┏━━
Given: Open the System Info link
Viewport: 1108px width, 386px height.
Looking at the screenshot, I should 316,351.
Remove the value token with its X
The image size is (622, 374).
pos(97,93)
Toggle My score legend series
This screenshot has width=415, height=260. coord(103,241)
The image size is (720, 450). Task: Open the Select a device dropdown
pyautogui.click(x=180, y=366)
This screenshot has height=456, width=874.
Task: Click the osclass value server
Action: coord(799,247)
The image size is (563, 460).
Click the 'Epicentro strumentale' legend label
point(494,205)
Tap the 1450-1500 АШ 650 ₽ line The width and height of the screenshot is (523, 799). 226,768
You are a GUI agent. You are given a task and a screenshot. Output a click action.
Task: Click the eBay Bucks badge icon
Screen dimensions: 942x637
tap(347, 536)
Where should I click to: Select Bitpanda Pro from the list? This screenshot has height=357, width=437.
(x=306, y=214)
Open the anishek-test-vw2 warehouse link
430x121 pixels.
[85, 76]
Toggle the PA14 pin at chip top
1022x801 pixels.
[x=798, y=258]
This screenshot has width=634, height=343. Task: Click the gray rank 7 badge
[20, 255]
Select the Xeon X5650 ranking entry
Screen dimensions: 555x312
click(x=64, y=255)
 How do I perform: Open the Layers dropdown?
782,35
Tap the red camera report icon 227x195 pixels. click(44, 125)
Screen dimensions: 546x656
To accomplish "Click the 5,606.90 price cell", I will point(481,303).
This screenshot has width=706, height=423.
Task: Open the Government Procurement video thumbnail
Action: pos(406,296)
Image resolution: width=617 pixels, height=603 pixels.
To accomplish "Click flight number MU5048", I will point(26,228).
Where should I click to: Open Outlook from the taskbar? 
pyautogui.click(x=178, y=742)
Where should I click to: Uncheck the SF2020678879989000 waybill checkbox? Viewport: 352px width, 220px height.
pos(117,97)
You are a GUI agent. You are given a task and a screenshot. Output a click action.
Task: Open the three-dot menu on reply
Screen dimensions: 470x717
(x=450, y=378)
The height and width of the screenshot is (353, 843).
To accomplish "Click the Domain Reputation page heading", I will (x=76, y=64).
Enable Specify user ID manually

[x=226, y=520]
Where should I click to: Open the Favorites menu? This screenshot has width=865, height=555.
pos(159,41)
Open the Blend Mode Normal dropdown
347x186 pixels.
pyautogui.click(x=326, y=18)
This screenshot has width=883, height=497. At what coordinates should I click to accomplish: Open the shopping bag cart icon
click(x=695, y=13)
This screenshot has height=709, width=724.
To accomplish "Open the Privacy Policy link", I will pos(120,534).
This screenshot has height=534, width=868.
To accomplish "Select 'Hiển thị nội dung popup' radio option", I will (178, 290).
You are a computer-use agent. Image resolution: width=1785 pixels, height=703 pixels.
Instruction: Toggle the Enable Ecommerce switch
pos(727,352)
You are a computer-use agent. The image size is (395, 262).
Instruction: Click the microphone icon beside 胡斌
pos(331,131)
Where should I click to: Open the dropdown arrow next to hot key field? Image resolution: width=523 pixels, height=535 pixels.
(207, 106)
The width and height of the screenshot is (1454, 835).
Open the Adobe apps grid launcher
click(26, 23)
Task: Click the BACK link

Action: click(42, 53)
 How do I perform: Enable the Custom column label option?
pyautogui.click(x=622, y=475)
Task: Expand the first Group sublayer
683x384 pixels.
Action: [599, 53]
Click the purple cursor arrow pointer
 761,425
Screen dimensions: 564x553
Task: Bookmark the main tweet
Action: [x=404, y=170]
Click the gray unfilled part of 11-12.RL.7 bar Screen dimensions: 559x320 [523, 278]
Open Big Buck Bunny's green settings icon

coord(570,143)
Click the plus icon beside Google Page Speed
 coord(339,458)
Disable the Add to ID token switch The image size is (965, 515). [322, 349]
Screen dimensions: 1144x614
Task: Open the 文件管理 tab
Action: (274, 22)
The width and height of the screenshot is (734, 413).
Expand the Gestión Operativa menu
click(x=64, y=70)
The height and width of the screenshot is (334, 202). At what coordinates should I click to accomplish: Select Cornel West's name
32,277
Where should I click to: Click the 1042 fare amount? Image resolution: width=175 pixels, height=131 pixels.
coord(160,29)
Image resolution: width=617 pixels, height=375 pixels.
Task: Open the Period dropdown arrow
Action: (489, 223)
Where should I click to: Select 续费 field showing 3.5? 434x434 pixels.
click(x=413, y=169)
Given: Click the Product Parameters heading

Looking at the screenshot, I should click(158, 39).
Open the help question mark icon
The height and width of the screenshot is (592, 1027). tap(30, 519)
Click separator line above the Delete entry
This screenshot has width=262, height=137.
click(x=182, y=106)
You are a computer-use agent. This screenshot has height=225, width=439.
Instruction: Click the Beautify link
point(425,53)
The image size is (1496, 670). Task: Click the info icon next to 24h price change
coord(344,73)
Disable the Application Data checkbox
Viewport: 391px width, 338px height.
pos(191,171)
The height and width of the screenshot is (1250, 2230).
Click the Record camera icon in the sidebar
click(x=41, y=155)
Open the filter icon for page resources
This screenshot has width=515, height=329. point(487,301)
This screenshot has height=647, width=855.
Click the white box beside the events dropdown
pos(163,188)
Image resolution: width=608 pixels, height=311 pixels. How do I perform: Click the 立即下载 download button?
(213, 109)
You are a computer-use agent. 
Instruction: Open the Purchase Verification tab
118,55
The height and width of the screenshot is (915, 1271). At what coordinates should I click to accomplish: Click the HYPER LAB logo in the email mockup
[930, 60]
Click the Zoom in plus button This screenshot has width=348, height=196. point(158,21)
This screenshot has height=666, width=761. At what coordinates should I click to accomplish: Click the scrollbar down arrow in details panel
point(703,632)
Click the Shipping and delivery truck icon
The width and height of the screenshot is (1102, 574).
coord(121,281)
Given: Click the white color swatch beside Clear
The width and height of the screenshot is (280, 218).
┗━━
■ Your instructions: Can you copy out word for word the lines from the one containing "Where should I click to: Open the dropdown" through the one containing "Action: click(42, 53)", both ends included?

■ Answer below:
Where should I click to: Open the dropdown arrow next to hot key field? Image resolution: width=523 pixels, height=535 pixels.
(207, 106)
The width and height of the screenshot is (1454, 835).
Open the Adobe apps grid launcher
click(26, 23)
Task: Click the BACK link

Action: click(42, 53)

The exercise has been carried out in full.